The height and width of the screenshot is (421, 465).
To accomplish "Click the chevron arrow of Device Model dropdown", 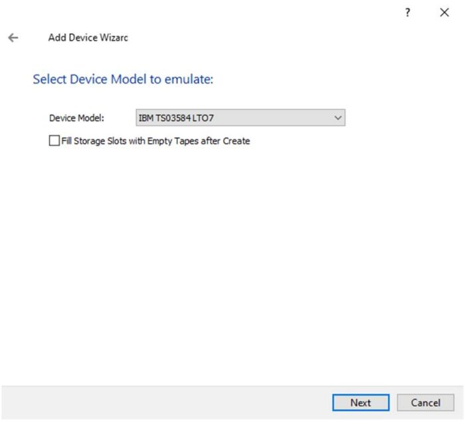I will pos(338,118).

...

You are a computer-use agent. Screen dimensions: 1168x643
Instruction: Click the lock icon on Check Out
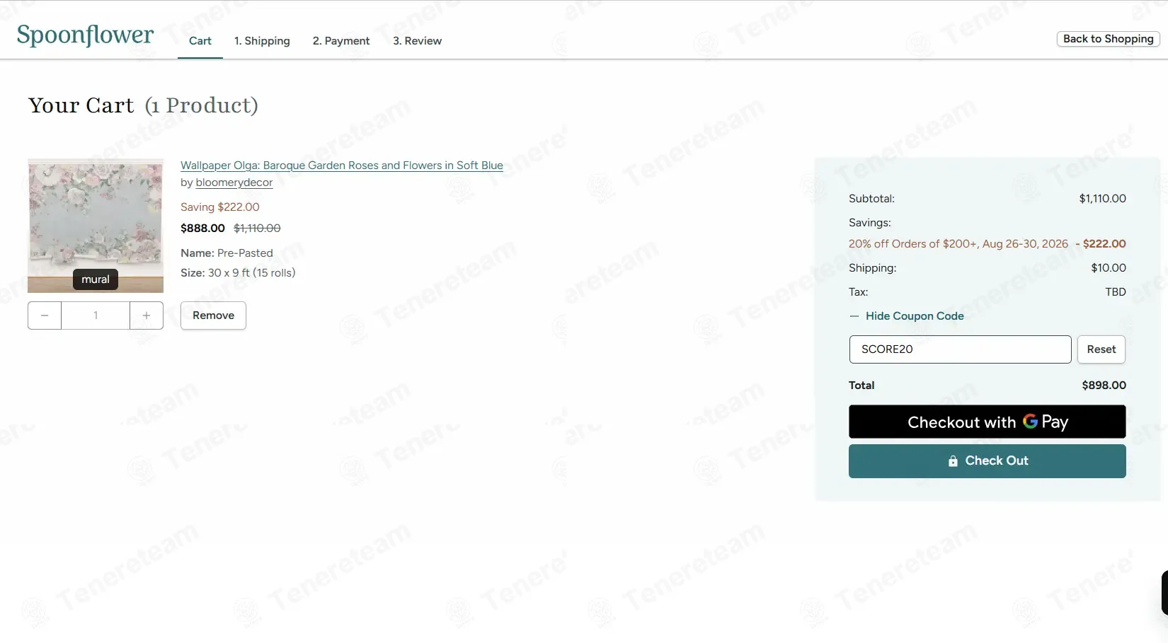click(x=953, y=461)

--

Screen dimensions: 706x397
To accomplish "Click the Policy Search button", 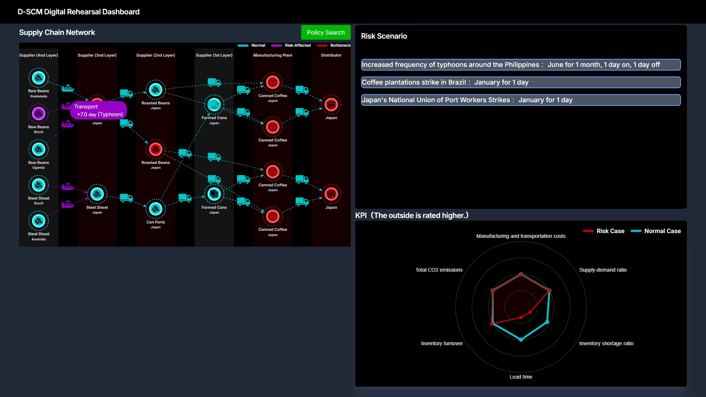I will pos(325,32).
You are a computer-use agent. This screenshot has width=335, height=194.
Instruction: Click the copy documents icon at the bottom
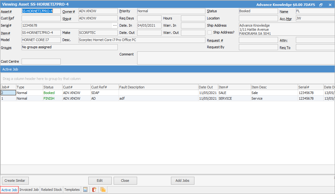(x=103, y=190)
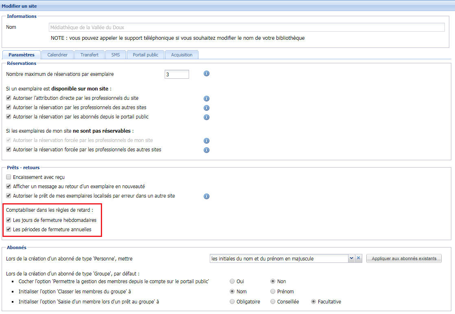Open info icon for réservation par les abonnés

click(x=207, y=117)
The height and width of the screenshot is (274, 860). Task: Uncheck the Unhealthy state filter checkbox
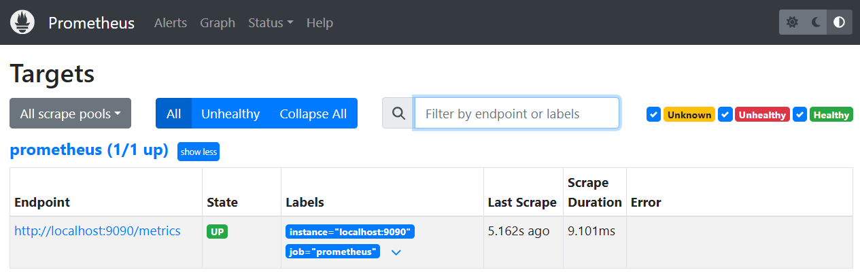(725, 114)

### CHALLENGE
Transcribe the rows beginning with the line containing "You are a computer-use agent. Screen" and continuing through the line containing "click(x=953, y=461)", with both of those lines included. Leave the pictures out.

### CORRECT RESPONSE
You are a computer-use agent. Screen dimensions: 1168x643
Instruction: Click the lock icon on Check Out
click(x=953, y=461)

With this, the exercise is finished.